Sunday, July 11, 2010


"And behold, a lawyer stood up to put him to the test, saying, "Teacher, what shall I do to inherit eternal life?" He said to him, "What is written in the law? How do you read?" And he answered, "You shall love the Lord your God with all your heart, and with all your soul, and with all your strength, and with all your mind; and your neighbor as yourself." And he said to him, "You have answered right; do this, and you will live." But he, desiring to justify himself, said to Jesus, "And who is my neighbor?" Jesus replied, "A man was going down from Jerusalem to Jericho, and he fell among robbers, who stripped him and beat him, and departed, leaving him half dead. Now by chance a priest was going down that road; and when he saw him he passed by on the other side. So likewise a Levite, when he came to the place and saw him, passed by on the other side. But a Samaritan, as he journeyed, came to where he was; and when he saw him, he had compassion, and went to him and bound up his wounds, pouring on oil and wine; then he set him on his own beast and brought him to an inn, and took care of him. And the next day he took out two denarii and gave them to the innkeeper, saying, `Take care of him; and whatever more you spend, I will repay you when I come back.' Which of these three, do you think, proved neighbor to the man who fell among the robbers?" He said, "The one who showed mercy on him." And Jesus said to him, "Go and do likewise.""

- Luke 10: 25-37

1 comment:

  1. Our relationship with God is not a one on one relationship - such as it is in other religious, but it is a triangle - a triune relationship. The relationship that we have with God is God, me, and my neighbor. My relationship with my neighbor has an impact upon my relationship with God and my relationship with God has an impact upon my relationship with my neighbor.

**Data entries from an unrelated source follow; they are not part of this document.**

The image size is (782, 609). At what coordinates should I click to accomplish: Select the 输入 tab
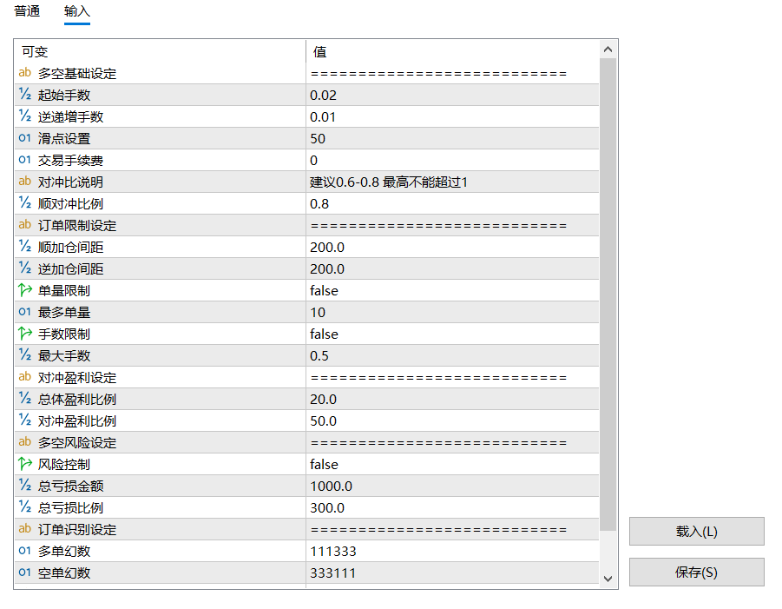tap(77, 11)
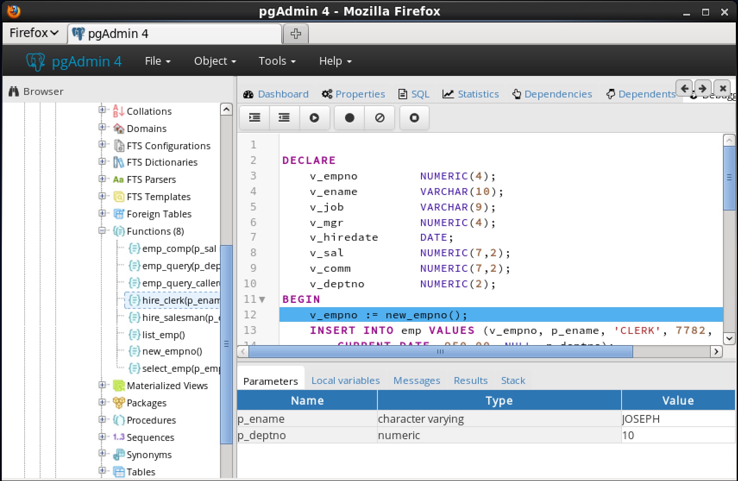
Task: Click the code editor horizontal scrollbar thumb
Action: (x=440, y=352)
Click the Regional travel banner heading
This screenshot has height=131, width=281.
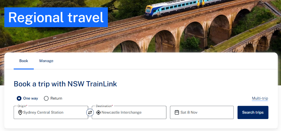56,17
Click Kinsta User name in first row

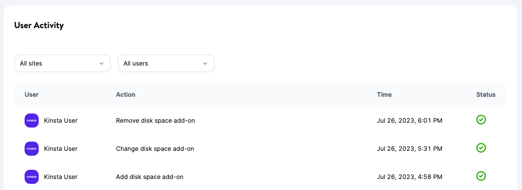[61, 121]
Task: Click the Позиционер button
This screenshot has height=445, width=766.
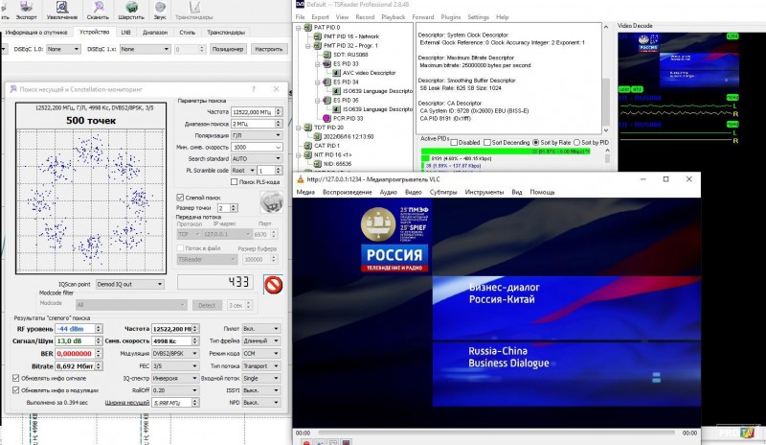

    There is a certain aspect of Catholicism whereby everything is a three stranded cord. I am bound in love to God but also to my neighbor. Christ is the center of my life but my actions towards my neighbor are counted as if I did them to Christ Himself. Our adopted sonship is called an easy yoke, easy because the demand is love, a yoke because the demand of love requires us dying to ourselves so that He might live in us and in our neighbor. This is far from an easy task and it is rather much a yoke that will chafe if we attempt to go against it for the alternative to love is "not-love" which is only emptiness, pain, and self-imposed exile into the land of darkness. We are evangelical because we are not to hoard God to ourselves (like many of the Zionist and Pharisetical Jews at the time of Christ did) but we are to hand Him on to our neighbor.

    In the Old Testament, God lays out the need for one's enemy to be destroyed. In the New Testament God shows us how that is to be done -- by making our enemy our friend, even darest we say our brother, and even more daring a lover our our souls.

    Christ teaches that the only real response that is possible to give to a person is that of love. We cannot act in any other precipitating manner towards another person for in fact to do so would be to reduce them to an object to be utilized for our own self- gratification and aggrandization.

    Because of the fall, humans are horribly divided -- even divided against themselves. It is love though that will heal -- for love is both seed, tree, and fruit. Christ is the seed of our salvation, the tree of our salvation, and the fruit of our salvation. He himself is love. Take and eat. Take and eat he says. And we are called to eat of the fruit of the tree of eternal life that the seed might grow and bear fruit within our own lives for another to pluck and the cycle repeat over and over and over until love is all in all.